Book description
After My Fashion has an unusual publishing history. Although it was
John Cowper Powys' third novel and written in 1920, it wasn't
published until 1980. It seems that when his US publisher turned it
down Powys made no effort to place it elsewhere. Indeed, when Powys
had finished a book he tended to be oddly indifferent to its fate. The
novel has two other unusual features: its locations (Sussex and
Greenwich Village); and Isadora Duncan being the inspiration for
Elise, the dancer and mistress of the protagonist, Richard Storm
(based quite largely on Powys himself). As one would expect from Powys
the writing is vivid, not least in the descriptions of the Sussex
landscape and the bohemian milieu of Greenwich Village.
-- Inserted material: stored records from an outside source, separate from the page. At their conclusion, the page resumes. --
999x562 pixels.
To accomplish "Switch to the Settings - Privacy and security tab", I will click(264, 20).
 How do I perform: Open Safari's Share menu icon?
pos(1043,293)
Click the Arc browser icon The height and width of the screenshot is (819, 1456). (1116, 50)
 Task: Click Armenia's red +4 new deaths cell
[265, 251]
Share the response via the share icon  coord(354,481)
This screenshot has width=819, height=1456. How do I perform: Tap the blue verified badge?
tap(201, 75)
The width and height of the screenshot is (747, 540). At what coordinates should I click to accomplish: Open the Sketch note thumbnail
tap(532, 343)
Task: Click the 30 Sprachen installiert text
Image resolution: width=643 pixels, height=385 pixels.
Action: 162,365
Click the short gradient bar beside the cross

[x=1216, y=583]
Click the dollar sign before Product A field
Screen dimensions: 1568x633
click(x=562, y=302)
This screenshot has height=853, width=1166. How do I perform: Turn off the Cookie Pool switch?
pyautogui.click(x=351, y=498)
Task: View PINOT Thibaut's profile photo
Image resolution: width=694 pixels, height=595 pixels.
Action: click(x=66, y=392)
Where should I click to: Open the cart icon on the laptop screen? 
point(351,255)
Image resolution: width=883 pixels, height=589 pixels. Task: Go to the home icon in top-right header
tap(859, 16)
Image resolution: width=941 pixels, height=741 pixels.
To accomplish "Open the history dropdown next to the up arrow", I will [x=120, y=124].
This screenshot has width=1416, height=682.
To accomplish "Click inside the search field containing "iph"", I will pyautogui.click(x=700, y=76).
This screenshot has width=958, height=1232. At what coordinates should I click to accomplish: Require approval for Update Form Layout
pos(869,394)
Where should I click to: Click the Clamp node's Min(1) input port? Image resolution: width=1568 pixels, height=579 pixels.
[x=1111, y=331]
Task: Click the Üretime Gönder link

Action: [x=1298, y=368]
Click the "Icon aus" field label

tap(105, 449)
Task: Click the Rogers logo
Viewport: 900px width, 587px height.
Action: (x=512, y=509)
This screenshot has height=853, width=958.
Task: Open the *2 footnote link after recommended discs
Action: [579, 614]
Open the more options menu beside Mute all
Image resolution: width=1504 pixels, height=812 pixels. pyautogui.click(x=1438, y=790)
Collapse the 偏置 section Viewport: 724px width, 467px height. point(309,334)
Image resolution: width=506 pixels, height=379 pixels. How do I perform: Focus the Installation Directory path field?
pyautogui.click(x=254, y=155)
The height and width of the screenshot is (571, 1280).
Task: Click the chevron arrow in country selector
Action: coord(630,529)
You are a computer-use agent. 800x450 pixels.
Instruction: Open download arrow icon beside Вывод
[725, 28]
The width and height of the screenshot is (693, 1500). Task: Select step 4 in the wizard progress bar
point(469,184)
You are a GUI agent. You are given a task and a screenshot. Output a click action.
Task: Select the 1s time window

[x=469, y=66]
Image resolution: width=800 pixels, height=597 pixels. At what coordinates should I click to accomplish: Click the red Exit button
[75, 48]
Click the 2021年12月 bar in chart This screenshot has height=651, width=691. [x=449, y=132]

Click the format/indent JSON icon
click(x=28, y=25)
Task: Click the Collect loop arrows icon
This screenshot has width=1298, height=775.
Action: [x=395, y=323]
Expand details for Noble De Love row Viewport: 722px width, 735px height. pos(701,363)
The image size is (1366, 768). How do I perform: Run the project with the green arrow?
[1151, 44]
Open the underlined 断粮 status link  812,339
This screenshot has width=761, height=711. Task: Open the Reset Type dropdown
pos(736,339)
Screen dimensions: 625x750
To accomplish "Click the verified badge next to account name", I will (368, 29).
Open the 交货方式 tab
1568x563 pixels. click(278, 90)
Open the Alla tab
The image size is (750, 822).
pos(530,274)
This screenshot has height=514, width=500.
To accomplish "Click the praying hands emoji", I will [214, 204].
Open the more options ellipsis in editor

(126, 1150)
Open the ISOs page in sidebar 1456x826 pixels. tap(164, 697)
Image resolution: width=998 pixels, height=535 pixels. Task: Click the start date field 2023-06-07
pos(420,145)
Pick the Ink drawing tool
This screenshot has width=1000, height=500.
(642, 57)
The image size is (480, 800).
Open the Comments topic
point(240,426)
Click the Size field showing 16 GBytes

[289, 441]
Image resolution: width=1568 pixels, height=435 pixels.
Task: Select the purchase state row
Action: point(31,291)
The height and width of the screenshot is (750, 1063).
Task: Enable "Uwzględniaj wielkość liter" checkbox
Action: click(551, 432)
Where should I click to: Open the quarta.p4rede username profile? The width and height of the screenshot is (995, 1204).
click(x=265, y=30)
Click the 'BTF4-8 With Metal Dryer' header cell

John Cowper Powys (1872-1963) was born in Derbyshire, brought up in
the West Country (the Somerset/Dorset border area was to have a lasting
influence on him), went to Cambridge University and then became a
teacher and lecturer mainly in the USA where he lived for about thirty
years. On returning to the UK, after a short spell in Dorset, he settled
in Wales in 1935 where he lived for the rest of his long life. Those are
the bare bones of his life. In some senses they seem unimportant when
set alongside his extraordinary writing career. Not only was output
prodigious, it was like nothing else in English Literature. Indeed,
George Steiner has made the bold claim that his works are 'the only
novels produced by an English writer that can fairly be compared to the
fictions of Tolstoy and Dostoevsky'. And even that doesn't touch on
their multifarious strangeness. John Cowper Powys wrote compulsively:
letters, diaries, short stories, fantasies, poetry, literary criticism,
philosophy and, above all, novels poured out of him. He also wrote a
remarkable autobiography. In addition to his Autobiography his
masterpieces are considered to be Wolf Solent, Glastonbury Romance,
Weymouth Sands and Porius. But his lesser, or less well-known, works
shouldn't be overlooked, they spring from the same weird, mystical,
brilliant and obsessive imagination. John Cowper Powys is a challenging
author with an impressive list of admirers. In addition to George
Steiner, these have included Robertson Davies, Margaret Drabble,
Theodore Dreiser, Henry Miller, J. B. Priestley and Angus Wilson.